— Requirement —
Copy out all the data, word for word.

[[ Data in this exercise open ]]

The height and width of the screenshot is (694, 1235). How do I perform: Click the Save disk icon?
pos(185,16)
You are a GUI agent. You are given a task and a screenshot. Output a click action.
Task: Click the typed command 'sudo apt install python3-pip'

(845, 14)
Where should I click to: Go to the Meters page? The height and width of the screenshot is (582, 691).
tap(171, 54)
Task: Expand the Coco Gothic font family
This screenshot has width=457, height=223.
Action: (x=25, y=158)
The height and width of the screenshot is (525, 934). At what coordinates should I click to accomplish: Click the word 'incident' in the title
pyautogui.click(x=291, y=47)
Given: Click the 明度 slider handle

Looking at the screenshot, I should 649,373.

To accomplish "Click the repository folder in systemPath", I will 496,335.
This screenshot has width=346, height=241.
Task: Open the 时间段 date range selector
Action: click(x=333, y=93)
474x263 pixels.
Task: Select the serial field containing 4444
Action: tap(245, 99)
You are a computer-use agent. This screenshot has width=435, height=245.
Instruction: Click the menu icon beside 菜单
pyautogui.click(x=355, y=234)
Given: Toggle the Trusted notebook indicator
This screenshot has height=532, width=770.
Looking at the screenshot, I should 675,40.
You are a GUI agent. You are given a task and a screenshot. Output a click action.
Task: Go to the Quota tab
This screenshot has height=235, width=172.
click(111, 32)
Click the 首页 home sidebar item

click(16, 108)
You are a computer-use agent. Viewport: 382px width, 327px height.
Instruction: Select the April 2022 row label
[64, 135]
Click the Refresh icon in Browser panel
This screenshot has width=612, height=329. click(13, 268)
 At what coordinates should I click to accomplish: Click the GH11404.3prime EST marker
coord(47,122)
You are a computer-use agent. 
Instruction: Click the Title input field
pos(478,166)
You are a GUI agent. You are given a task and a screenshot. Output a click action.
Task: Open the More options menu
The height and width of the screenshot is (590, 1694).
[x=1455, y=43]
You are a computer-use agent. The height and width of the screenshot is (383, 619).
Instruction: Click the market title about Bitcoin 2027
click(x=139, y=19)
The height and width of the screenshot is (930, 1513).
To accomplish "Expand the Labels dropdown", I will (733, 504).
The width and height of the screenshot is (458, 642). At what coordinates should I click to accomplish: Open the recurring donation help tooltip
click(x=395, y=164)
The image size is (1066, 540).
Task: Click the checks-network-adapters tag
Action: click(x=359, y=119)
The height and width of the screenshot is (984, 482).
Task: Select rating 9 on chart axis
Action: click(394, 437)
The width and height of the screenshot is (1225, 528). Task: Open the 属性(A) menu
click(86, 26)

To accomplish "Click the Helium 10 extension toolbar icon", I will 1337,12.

[[ Data in this exercise closed ]]

— Response below —
The height and width of the screenshot is (694, 1235). How do I perform: Click the Save disk icon?
pos(185,16)
You are a GUI agent. You are given a task and a screenshot. Output a click action.
Task: Click the typed command 'sudo apt install python3-pip'

(845, 14)
Where should I click to: Go to the Meters page? The height and width of the screenshot is (582, 691).
tap(171, 54)
Task: Expand the Coco Gothic font family
This screenshot has width=457, height=223.
Action: (x=25, y=158)
The height and width of the screenshot is (525, 934). At what coordinates should I click to accomplish: Click the word 'incident' in the title
pyautogui.click(x=291, y=47)
Given: Click the 明度 slider handle

Looking at the screenshot, I should 649,373.

To accomplish "Click the repository folder in systemPath", I will 496,335.
This screenshot has width=346, height=241.
Task: Open the 时间段 date range selector
Action: click(x=333, y=93)
474x263 pixels.
Task: Select the serial field containing 4444
Action: tap(245, 99)
You are a computer-use agent. This screenshot has width=435, height=245.
Instruction: Click the menu icon beside 菜单
pyautogui.click(x=355, y=234)
Given: Toggle the Trusted notebook indicator
This screenshot has height=532, width=770.
Looking at the screenshot, I should 675,40.
You are a GUI agent. You are given a task and a screenshot. Output a click action.
Task: Go to the Quota tab
This screenshot has height=235, width=172.
click(111, 32)
Click the 首页 home sidebar item

click(16, 108)
You are a computer-use agent. Viewport: 382px width, 327px height.
Instruction: Select the April 2022 row label
[64, 135]
Click the Refresh icon in Browser panel
This screenshot has width=612, height=329. click(13, 268)
 At what coordinates should I click to accomplish: Click the GH11404.3prime EST marker
coord(47,122)
You are a computer-use agent. 
Instruction: Click the Title input field
pos(478,166)
You are a GUI agent. You are given a task and a screenshot. Output a click action.
Task: Open the More options menu
The height and width of the screenshot is (590, 1694).
[x=1455, y=43]
You are a computer-use agent. The height and width of the screenshot is (383, 619).
Instruction: Click the market title about Bitcoin 2027
click(x=139, y=19)
The height and width of the screenshot is (930, 1513).
To accomplish "Expand the Labels dropdown", I will (733, 504).
The width and height of the screenshot is (458, 642). At what coordinates should I click to accomplish: Open the recurring donation help tooltip
click(x=395, y=164)
The image size is (1066, 540).
Task: Click the checks-network-adapters tag
Action: click(x=359, y=119)
The height and width of the screenshot is (984, 482).
Task: Select rating 9 on chart axis
Action: click(394, 437)
The width and height of the screenshot is (1225, 528). Task: Open the 属性(A) menu
click(86, 26)

To accomplish "Click the Helium 10 extension toolbar icon", I will 1337,12.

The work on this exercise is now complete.